How Can Podiatry Help?

Image of two pairs of feet hanging off the edge of a pool

How Can Podiatry Help?

How Can Podiatry Help?


If you still think a podiatrist’s only job is to take care of your granny’s corns and vulture-like nails, then you need to get with the times. To celebrate Foot Health Month, we’re shining a light on the fact that there is more to podiatry than feet.

University and clinically trained, a podiatrist is better considered a health professional with a particular interest in all things knee down – including maximising your running efficiency and managing sprains and fractures.

While a podiatrist will happily help you with your skin and nail health, there’s so much more a podiatrist can do. Podiatrists are trained in the assessment, diagnosis and management of acute and chronic injuries and conditions within the lower limbs and feet.

According to the Australian Podiatry Council, one in five Australians suffer foot pain. Additionally, this year’s Healthy Feet Survey reveals that almost half of Australians (48%) wake up with heel, arch or foot pain at least once a week, and an alarming 6 per cent of those surveyed said they experienced the condition every day.

Some other common conditions that we see in the clinic include:

  • Shin splints
  • Ankle sprains
  • Neural symptoms
  • Achilles/calf pain
  • Chronic knee and hip issues 


Why should I have a podiatrist as part of my care team?

Our feet are a highly complex part of our body. Did you know that the bones in our feet make up one quarter of the bones in our entire body? In fact, each foot consists of 26 bones, 33 joints, 20 intrinsic muscles – as well as a further 13 extrinsic muscles starting in the leg and attaching into each foot.

On top of this, our feet are our main point of contact with the ground.

We are using these extremely complicated structures to take on average 10,000 steps each and every day. With so many different moving parts in each foot and the amount of load they are exposed to, you can now see how problematic it could be if even just one or two of these many moving parts weren’t functioning properly.

The good news is, your podiatrist is skilled in figuring out which moving part isn’t pulling its weight and developing a treatment plan to ensure you return to normal function and fulfil your potential.

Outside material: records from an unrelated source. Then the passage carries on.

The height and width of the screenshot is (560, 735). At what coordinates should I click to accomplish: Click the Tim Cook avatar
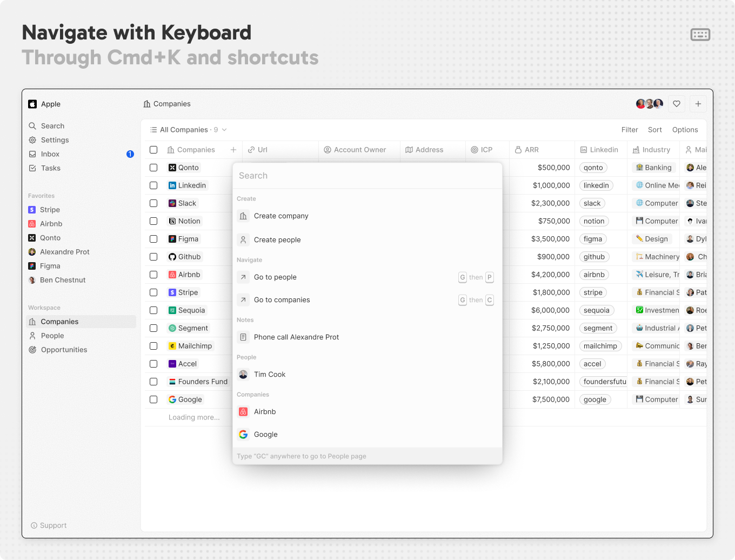click(243, 375)
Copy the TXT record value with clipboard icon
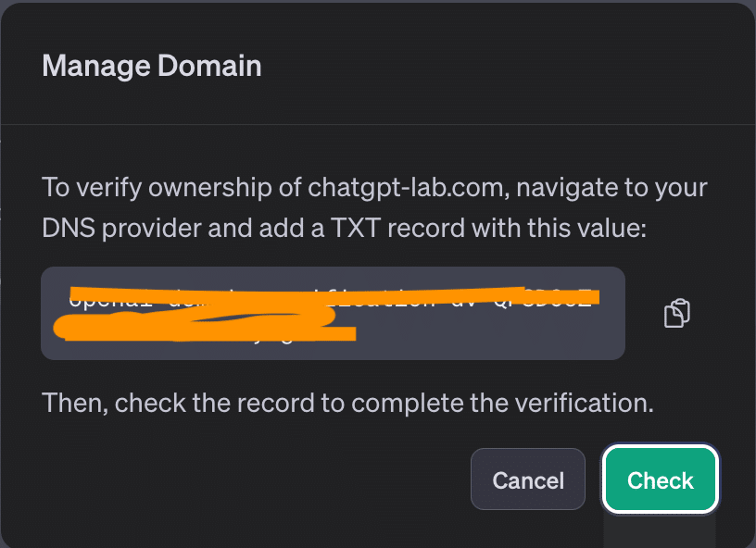 click(677, 314)
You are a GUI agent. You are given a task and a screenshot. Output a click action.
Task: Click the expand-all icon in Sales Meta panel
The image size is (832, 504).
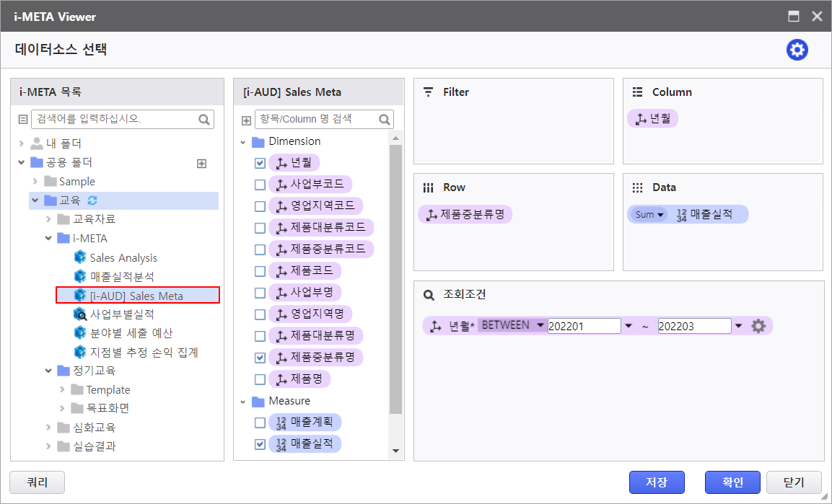(246, 120)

What do my feet have to do with the health of my hips or knees?

Because your feet are the only point of contact we have with the ground in regular movement and activity, if they are functioning inefficiently it can throw your whole body out of whack.











There’s plenty of research and work by anatomy experts that points to the interconnectedness of our body – perhaps no one more than Thomas W Myers, the originator of the Anatomy Trains Myofascial Meridians.

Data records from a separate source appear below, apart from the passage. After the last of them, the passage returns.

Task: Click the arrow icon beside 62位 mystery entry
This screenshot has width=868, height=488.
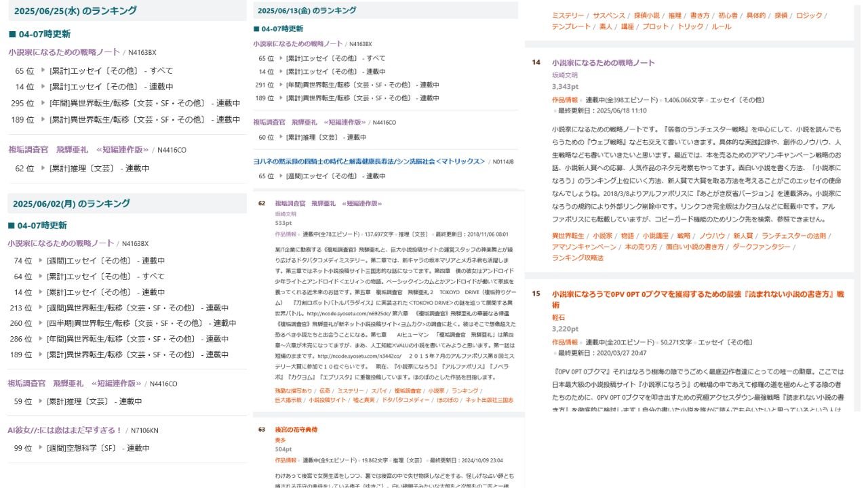Action: click(43, 168)
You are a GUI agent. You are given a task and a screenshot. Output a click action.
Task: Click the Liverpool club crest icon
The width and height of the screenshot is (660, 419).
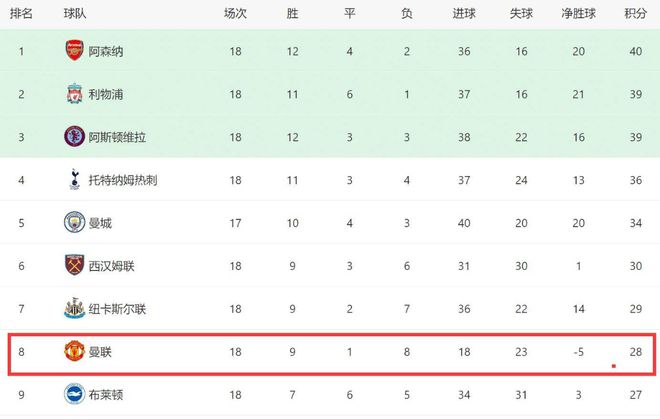click(x=75, y=93)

Myers’ work shows that the interior landscape of our bodies is intrinsically linked through fascia lines made up of cells, fibres and a liquid (or gel) he refers to as the extracellular matrix. These lines run from top to bottom (or is that bottom to top?), linking everything along the way.

With all the information available to us on how our body works, it would be naïve of us to consider one part of us, say our feet, as being separate to the rest of our body.

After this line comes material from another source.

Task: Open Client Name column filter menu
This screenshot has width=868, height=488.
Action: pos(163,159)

So, in order for our knees, hips and lower back to function properly, we need to ensure that the joints and muscles in our feet are strong, healthy and communicating efficiently with your brain.

If any of these muscles aren’t pulling their weight, then we have the ability to develop a strength and conditioning program to get them back to baseline and even improve on it.

If your feet still need a bit of extra assistance, we can create a custom foot orthotic to fit your specific needs.


What makes Podiatry at Upwell unique?

Upwell was created to change the way to way medical services, specifically allied health services, are delivered in Australia. Our vision is to help people who care about their health, to live their best life… and our pillars of innovation, collaboration and inspiration are deeply ingrained in every service offering. Specifically, for podiatry:

Innovation: Patients can access our NASA-designed anti-gravity treadmill for return to running and technique coaching.

Collaboration: Our podiatrists have access to other disciplines within the clinical setting including physiotherapy, exercise physiology, remedial massage, occupational therapy as well as yoga and pilates classes.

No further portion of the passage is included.